Data items:
———

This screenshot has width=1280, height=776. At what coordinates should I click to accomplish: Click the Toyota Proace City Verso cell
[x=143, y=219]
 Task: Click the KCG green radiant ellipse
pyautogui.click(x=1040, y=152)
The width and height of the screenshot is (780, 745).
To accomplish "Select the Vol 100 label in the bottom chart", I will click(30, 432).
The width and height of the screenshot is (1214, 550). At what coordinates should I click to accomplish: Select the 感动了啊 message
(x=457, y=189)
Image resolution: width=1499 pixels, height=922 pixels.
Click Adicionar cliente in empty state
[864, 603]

———

» **What this task involves**
A complete, exact transcription of the records is needed.

» **Answer below**
This screenshot has width=1280, height=776. At what coordinates should I click to accomplish: Click the Toyota Proace City Verso cell
[x=143, y=219]
 Task: Click the KCG green radiant ellipse
pyautogui.click(x=1040, y=152)
The width and height of the screenshot is (780, 745).
To accomplish "Select the Vol 100 label in the bottom chart", I will click(30, 432).
The width and height of the screenshot is (1214, 550). At what coordinates should I click to accomplish: Select the 感动了啊 message
(x=457, y=189)
Image resolution: width=1499 pixels, height=922 pixels.
Click Adicionar cliente in empty state
[864, 603]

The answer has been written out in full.